About the similarity between Zen and ACT, I think the main one is the retraining of the sense of self. It's therapeutically useful to "de-fuse" from your thoughts and feelings by identifying as an observer of them. That way you can stand outside them and observe dispassionately, so they don't have a hold on you (so you don't "fuse" with them). We tend to think we are our thoughts and feelings, but we're not.

You build up a psychological flexibility in doing this, where you can "expand" enough to hold both pleasant and unpleasant experience, including the jibber-jabber of "the monkey mind", within the observing awareness. Then, "you" are the empty space in which everything in "the world" happens - all the thoughts, memories, feelings, experiences. Then, you're not "fused" with them.

Zen maybe emphasizes this even more. The story about who "I" am is not who your true or original self is. So psychology isn't of interest anymore, in a contemplative practice like this, since improving the "me" that psychology obsesses over is of no interest. Psychology is a study of (and treatment of) awareness-contents, not of awareness itself for which there is no therapy since it "just is".

But in any case, the point is "you're not your stories, your 'face before you were born' isn't defined by the beliefs, stories, thoughts, philosophizing, or any other abstractions, that go on in your mind (or in anyone else's either)". That's liberation, when that aforementioned space is so empty that there's just the world and no "me" coloring it with its judgments. This is the emptiness mentioned in your Satori wikipedia link. Presumably compassion with all the world results, since letting the whole world replace your self makes everything intimate... there's no separation, no distance, between "me" and "the world" anymore. "You" are empty for the world (to phrase it dualistically... like I can't help but do since that's the nature of language).

I'm no Watts or Suzuki, of course. I just read a few books too ;) . Watts, with his genius analogies, would have been more clear. But I think the newer books are clearer still. It's also interesting to see Zen from contemporary Zen eyes instead of hearing it from these fellows who were still wondering "how can we translate these exotic ideas to these westerners?" Maybe read a book or two by Steve Hagen and David R Loy next, if interested?
 
Suzuki was looking at western religion to find correlations in it, so he could say in effect "THAT thing in your religion is like THIS thing in Zen". IMV that's always a mistake. There's no nontheist "divine", that's a contradiction in terms. For a while Suzuki was going on about Swedenborg as the western Buddha. That's how incredibly bad this "looking for correlates" problem can get.

That's fair and I fully understand your perspective as well as the intent of zen. Truthfully, the use of divine comes from me, for the most part, although I tend to be liberal with how I use words. Maybe some other word is appropriate.

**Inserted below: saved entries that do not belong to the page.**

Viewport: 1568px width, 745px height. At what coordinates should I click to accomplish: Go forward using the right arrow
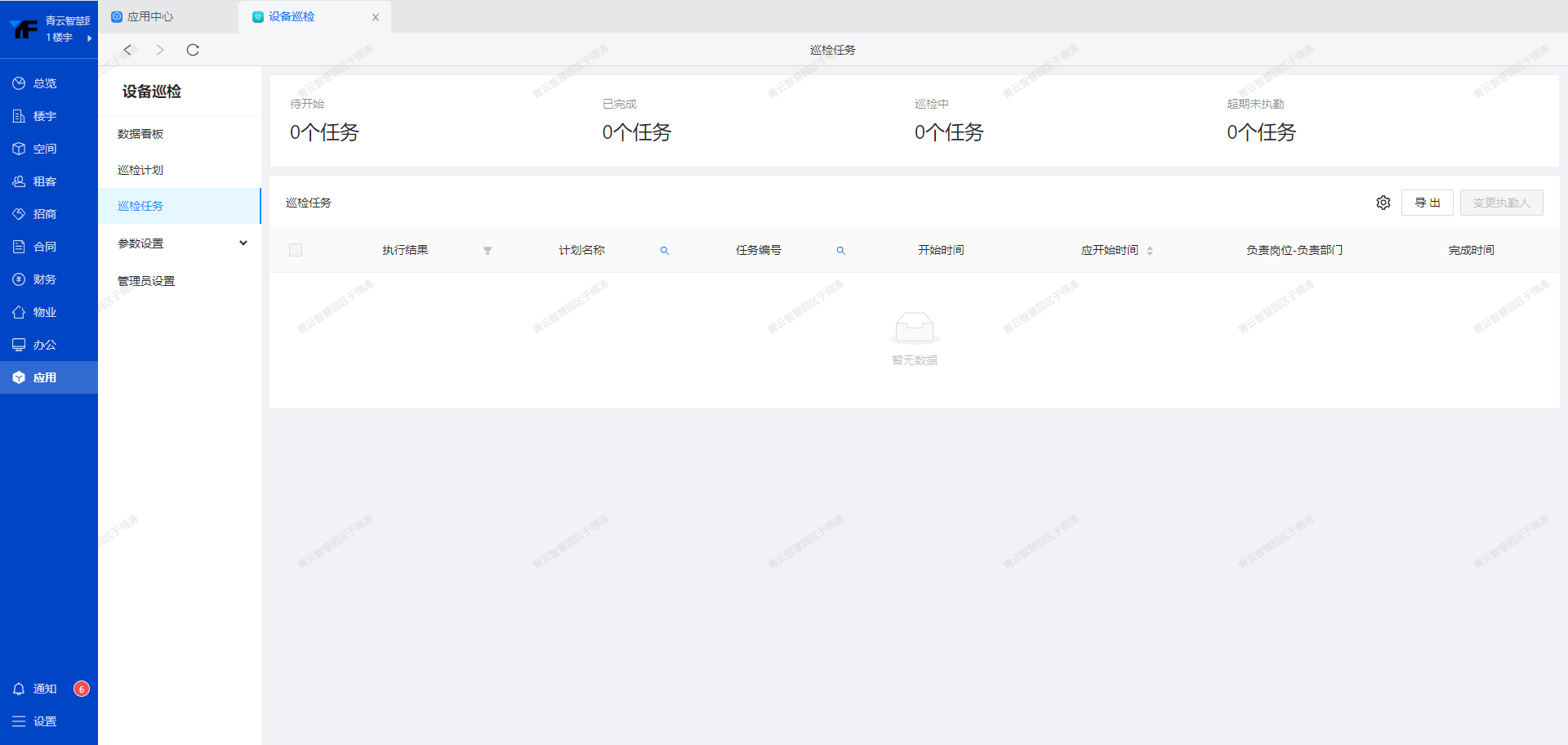click(x=160, y=50)
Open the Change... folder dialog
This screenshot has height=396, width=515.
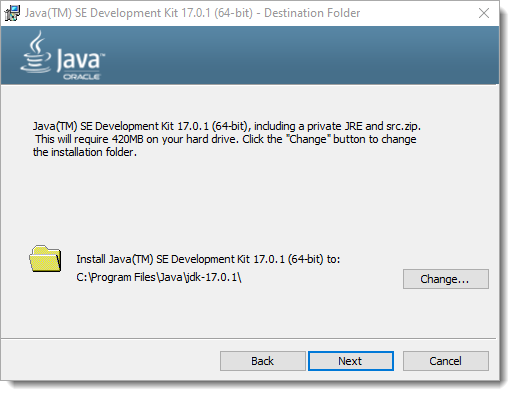coord(446,279)
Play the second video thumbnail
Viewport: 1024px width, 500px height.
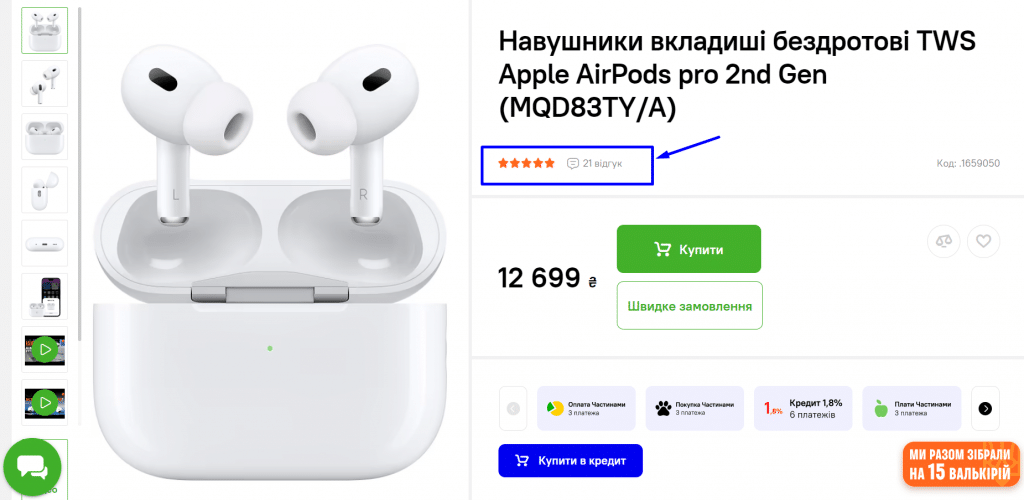pyautogui.click(x=44, y=403)
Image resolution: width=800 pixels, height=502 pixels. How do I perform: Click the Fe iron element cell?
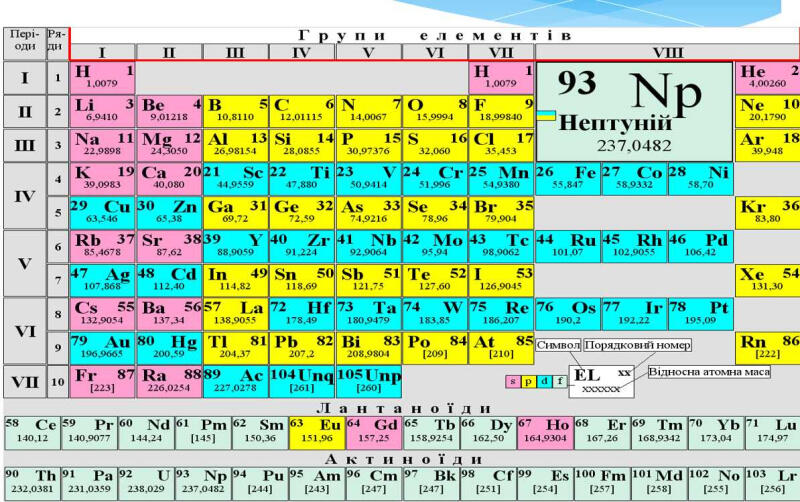coord(567,179)
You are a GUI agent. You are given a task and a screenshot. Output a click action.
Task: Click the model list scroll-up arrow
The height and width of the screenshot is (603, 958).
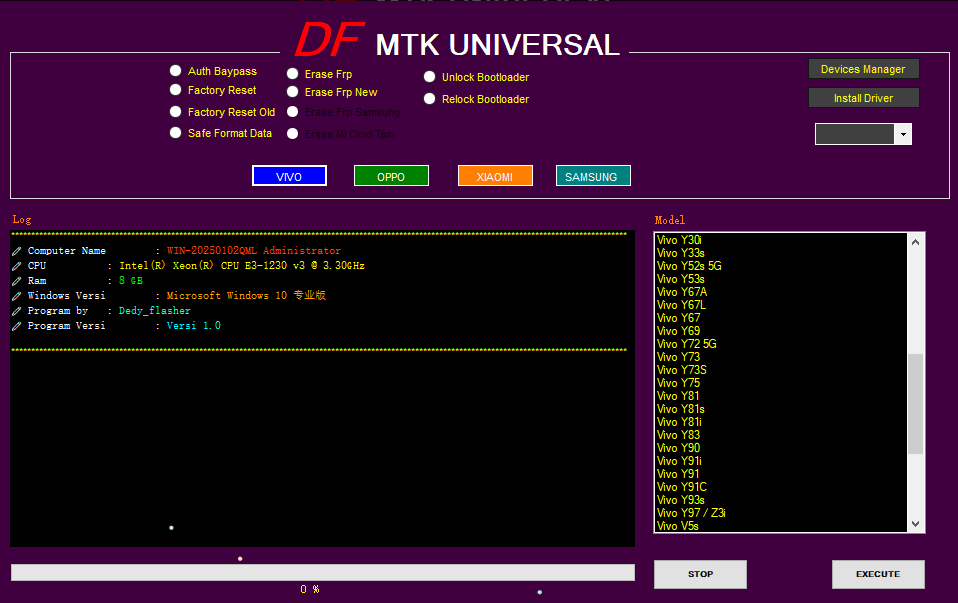(x=916, y=241)
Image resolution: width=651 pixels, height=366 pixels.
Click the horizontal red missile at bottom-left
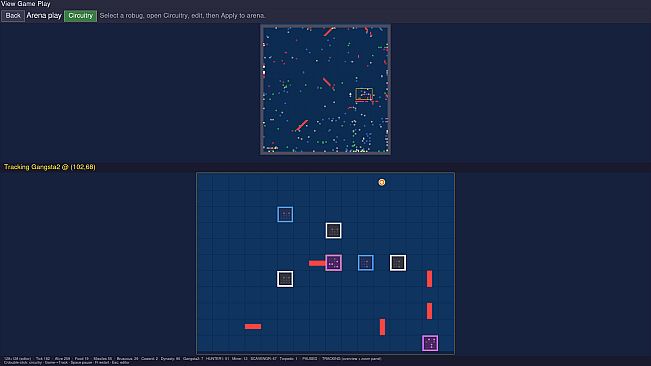253,327
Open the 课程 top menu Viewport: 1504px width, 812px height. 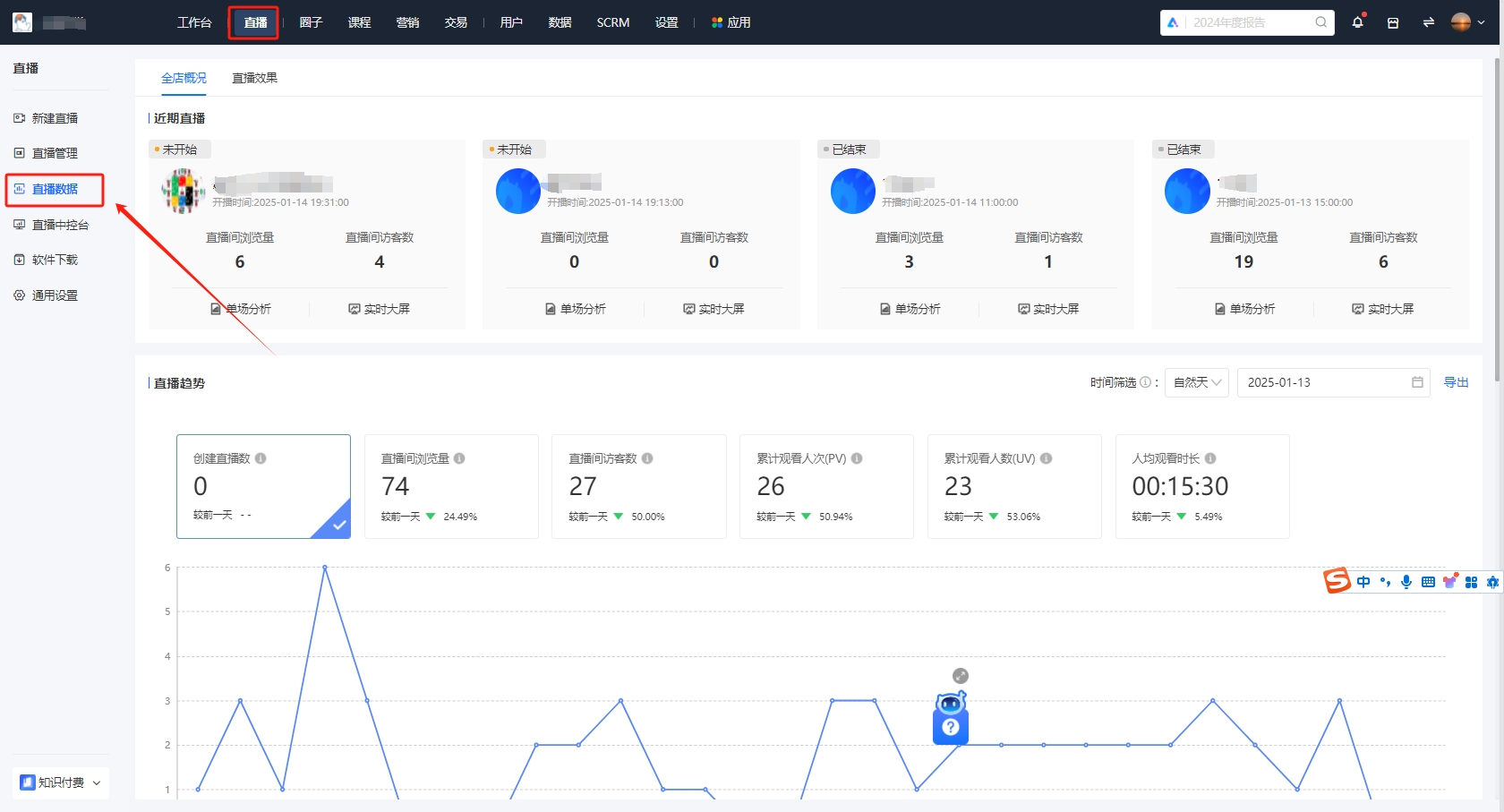359,22
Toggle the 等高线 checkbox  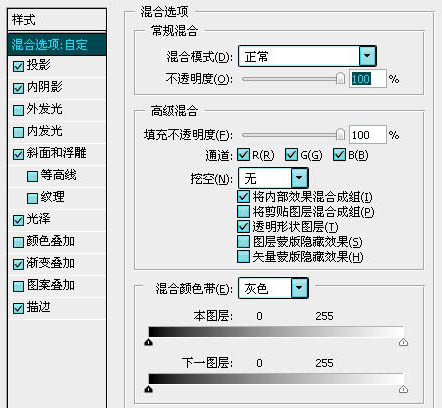[x=32, y=176]
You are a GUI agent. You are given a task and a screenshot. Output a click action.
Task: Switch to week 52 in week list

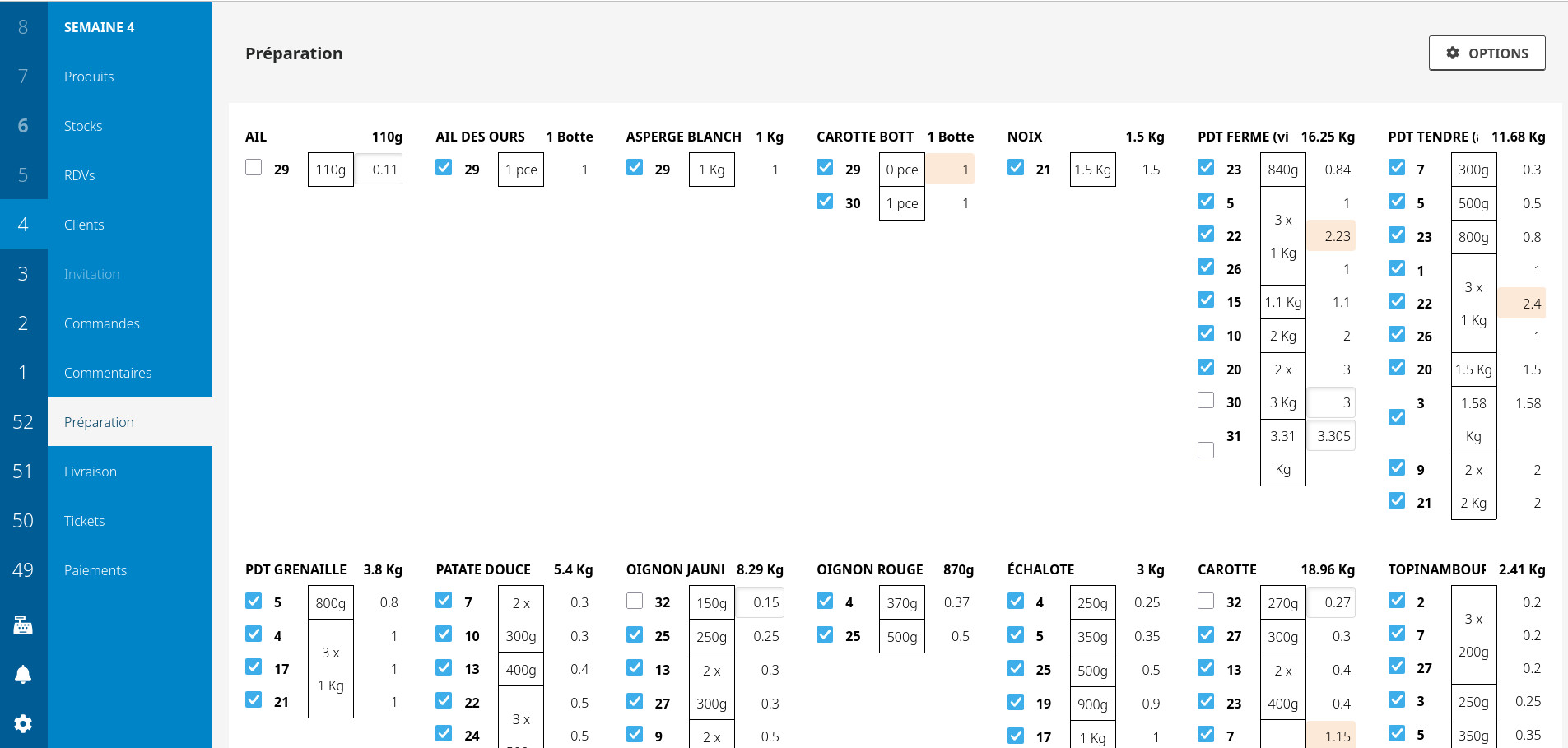point(23,422)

For me it's that when looking through the perspective of zen I experience a kind of.. 'moreness'. Surely there is intrinsically nothing more actually there, but the experience isn't just.. nothing. If that makes sense. I can't help but tie in a sense of spirituality with it, or if one prefers, emotion.
 
A sense of the divine is not just theism. We all feel it at times, theists think it is unique to their beliefs and goat the end of The Power Of Myth and an historical review Joseph Campbell concluded all myths portray the same fundamental human truths in different cultural forms and metaphors.

That is my view.
 
So, what is the divine? And back to something we talk about but can not articulate. We can experience it and communicate through mediums like art, poetry, and music.
Yeah, we can and we do, but why call the experience 'divine'? Nice, wonderful, magnificent will do just as well.
:) Well, I hate words like God, divine, etc. They have nefarious connotations.